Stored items
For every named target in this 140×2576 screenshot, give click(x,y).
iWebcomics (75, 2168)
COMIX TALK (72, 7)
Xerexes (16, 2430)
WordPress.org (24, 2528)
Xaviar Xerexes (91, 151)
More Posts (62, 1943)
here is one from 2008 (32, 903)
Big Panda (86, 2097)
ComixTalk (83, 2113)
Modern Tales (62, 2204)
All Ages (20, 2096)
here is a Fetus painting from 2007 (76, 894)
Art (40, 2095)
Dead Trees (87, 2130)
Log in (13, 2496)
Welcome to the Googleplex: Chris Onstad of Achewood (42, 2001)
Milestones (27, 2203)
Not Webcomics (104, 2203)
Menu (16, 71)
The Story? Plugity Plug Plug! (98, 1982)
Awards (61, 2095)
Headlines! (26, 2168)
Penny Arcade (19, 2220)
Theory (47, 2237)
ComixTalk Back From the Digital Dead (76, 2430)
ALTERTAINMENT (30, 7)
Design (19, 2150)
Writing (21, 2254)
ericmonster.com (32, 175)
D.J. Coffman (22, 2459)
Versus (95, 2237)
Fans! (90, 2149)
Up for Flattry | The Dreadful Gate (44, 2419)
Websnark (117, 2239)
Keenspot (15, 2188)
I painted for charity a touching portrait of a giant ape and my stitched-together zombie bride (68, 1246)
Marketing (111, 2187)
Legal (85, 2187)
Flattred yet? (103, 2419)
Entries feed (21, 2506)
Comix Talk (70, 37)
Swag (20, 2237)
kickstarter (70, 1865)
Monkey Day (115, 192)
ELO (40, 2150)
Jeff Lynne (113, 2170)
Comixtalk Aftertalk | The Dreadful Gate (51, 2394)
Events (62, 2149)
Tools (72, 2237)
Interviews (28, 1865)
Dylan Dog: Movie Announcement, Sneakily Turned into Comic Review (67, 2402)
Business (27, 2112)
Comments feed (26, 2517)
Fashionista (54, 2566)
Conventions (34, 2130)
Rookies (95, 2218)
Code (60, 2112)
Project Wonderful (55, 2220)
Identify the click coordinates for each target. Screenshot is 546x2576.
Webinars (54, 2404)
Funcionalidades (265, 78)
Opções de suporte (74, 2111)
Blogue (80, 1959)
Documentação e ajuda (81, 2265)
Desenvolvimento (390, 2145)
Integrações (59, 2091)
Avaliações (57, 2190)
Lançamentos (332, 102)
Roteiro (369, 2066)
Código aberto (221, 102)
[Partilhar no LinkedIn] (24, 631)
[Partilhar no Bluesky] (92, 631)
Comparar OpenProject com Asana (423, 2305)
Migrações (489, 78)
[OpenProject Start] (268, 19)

• [The task] Exactly as they stand, please print the lines from the first line of the records above down to the line that includes "Project Wonderful (55, 2220)", both of those included and no others.

• [Worked solution]
For every named target in this 140×2576 screenshot, give click(x,y).
iWebcomics (75, 2168)
COMIX TALK (72, 7)
Xerexes (16, 2430)
WordPress.org (24, 2528)
Xaviar Xerexes (91, 151)
More Posts (62, 1943)
here is one from 2008 (32, 903)
Big Panda (86, 2097)
ComixTalk (83, 2113)
Modern Tales (62, 2204)
All Ages (20, 2096)
here is a Fetus painting from 2007 (76, 894)
Art (40, 2095)
Dead Trees (87, 2130)
Log in (13, 2496)
Welcome to the Googleplex: Chris Onstad of Achewood (42, 2001)
Milestones (27, 2203)
Not Webcomics (104, 2203)
Menu (16, 71)
The Story? Plugity Plug Plug! (98, 1982)
Awards (61, 2095)
Headlines! (26, 2168)
Penny Arcade (19, 2220)
Theory (47, 2237)
ComixTalk Back From the Digital Dead (76, 2430)
ALTERTAINMENT (30, 7)
Design (19, 2150)
Writing (21, 2254)
ericmonster.com (32, 175)
D.J. Coffman (22, 2459)
Versus (95, 2237)
Fans! (90, 2149)
Up for Flattry | The Dreadful Gate (44, 2419)
Websnark (117, 2239)
Keenspot (15, 2188)
I painted for charity a touching portrait of a giant ape and my stitched-together zombie bride (68, 1246)
Marketing (111, 2187)
Legal (85, 2187)
Flattred yet? (103, 2419)
Entries feed (21, 2506)
Comix Talk (70, 37)
Swag (20, 2237)
kickstarter (70, 1865)
Monkey Day (115, 192)
ELO (40, 2150)
Jeff Lynne (113, 2170)
Comixtalk Aftertalk | The Dreadful Gate (51, 2394)
Events (62, 2149)
Tools (72, 2237)
Interviews (28, 1865)
Dylan Dog: Movie Announcement, Sneakily Turned into Comic Review (67, 2402)
Business (27, 2112)
Comments feed (26, 2517)
Fashionista (54, 2566)
Conventions (34, 2130)
Rookies (95, 2218)
Code (60, 2112)
Project Wonderful (55, 2220)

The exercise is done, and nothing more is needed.